The July 10 1936 edition of the Toronto Daily Star contained an article on Helen Stephens, an American athlete.


The article isn’t exactly flattering (and contains an unfortunate typo of “bed” instead of “bet”). The woman she was compared to, Babe Didrickson, was a gold-medal winner at the 1932 Olympics and became a successful professional golfer and to pitch in two major-league baseball spring training games.

Ms. Stephens, who was 18 at the time, went on to compete for the United States at the 1936 Olympic Games, winning the 100 metre dash and anchoring the women’s 4 x 100 metre relay team. She had to endure having to pass a “gender test” after being accused of not actually being a woman. After her race, she met Adolf Hitler, who apparently pinched her bottom.

She later owned a women’s semi-professional basketball team, and passed away in 1994.


The July 10 1936 edition of the Toronto Daily Star included some sayings listed as Chinese proverbs:


The one that I liked was “Do not remove a fly from your friend’s forehead with a hatchet.” A Google search for this saying listed several mentions of it as being a Chinese proverb, so maybe it actually is a Chinese proverb.

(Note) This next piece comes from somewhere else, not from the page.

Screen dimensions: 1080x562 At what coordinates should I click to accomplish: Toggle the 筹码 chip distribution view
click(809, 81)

The “New Outlook” was probably the final version of The Outlook, a literary magazine based in New York City. It had already ceased publication by the time this article appeared; its last edition appeared in 1935.

Hot hot hot

During the second week of July 1936, Toronto was hotter than it had ever been before or has ever been since. According to the Environment Canada records, the temperature reached 40.6C on July 8, 9, and 10.

Naturally, the heat was the leading topic in the Toronto Daily Star for July 10 1936:


By July 10, 22 people had died in Ontario. The temperature had reached 103.7F by the time the Daily Star went to press (it was an evening paper at the time).

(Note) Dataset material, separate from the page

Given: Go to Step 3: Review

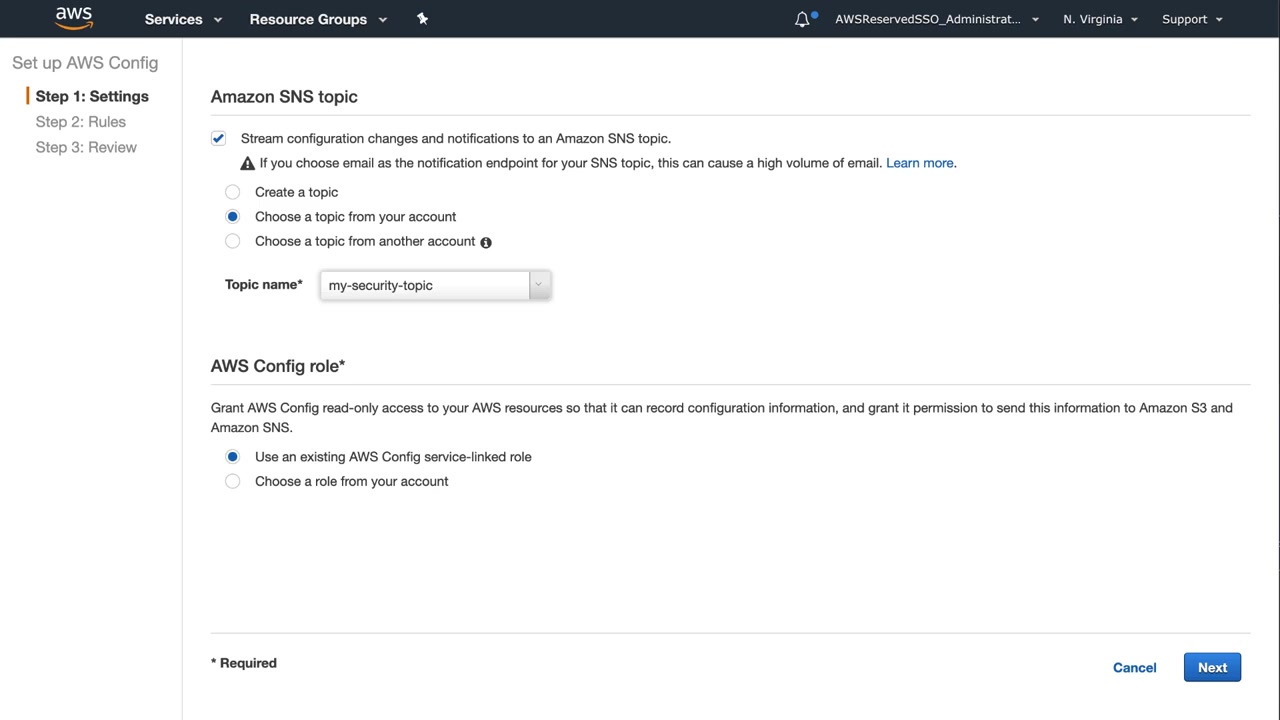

In Hamilton, it was even worse, as the temperature peaked at 108F, and factories were forced to cut back or shut down to protect their workers:


Five cities in Ontario topped 100F (assuming they got Brantford right, which was listed at both 99F and 100F). And several cities in the United States also hit three digits, and some western Canada cities pushed into the 90s:


It was so hot that:

  • Touching a cold bottle could cause it to shatter in a person’s hand.
  • Bees became homeless when wax from honeycombs melted and sealed the entrance to their hives.
  • Railway workers had to wear gloves to be able to handle steel rails.
  • And, yes, someone was able to fry eggs and bacon:


The Star’s editorial page listed the previous days that had gone over 100F since 1911. There hadn’t been many:


Naturally, advertisers were eager to offer suggestions on how to deal with the heat. Movie theatres that were air-conditioned proudly advertised the fact. And the makers of Eno’s Fruit Salt offered this suggestion for “coolth”:


The overnight low for July 10 was 25.6C, which was the highest overnight low temperature of the heat wave. This meant that the July 11 Toronto Daily Star headline featured more grim heat-related news:


The heat wave continued for several more days after this, with the highs for the next six days being 35.6C, 33.3C, 37.8C, 33.3C, 30.6C, and 31.1C. July 29 would have seemed blissfully cool, as the high that day was only 20C.

No meat available

The September 7 1947 Toronto Daily Star contained this sad news for deli lovers:


1947 was when the last of the wartime food rationing ended in Canada, and restaurants stopped featuring Meatless Tuesdays and Meatless Fridays. Either this shortage was because of the rationing, or because rationing had ended and all the supplies had been bought up already.

Guns, guns, guns

I was looking through the September 5 1947 edition of the Toronto Daily Star, and I’ve come to the conclusion that there were more guns around in Canada in those days than there are now.

For example, you could buy guns at Simpson’s back then:


And the same paper had an ad for a gun seller on York Street:


And here’s a report of a bank robbery in Caledon East. Naturally, the robbers had guns – that was to be expected. What was noteworthy about this was that the postmaster had a gun (shown), the proprietors of the store opposite the robbed bank had a gun, and the accountant at the bank had a gun:


That’s a lot of guns. My theory is that lots of people went away to war and needed to learn to fire a gun, so everybody was used to guns.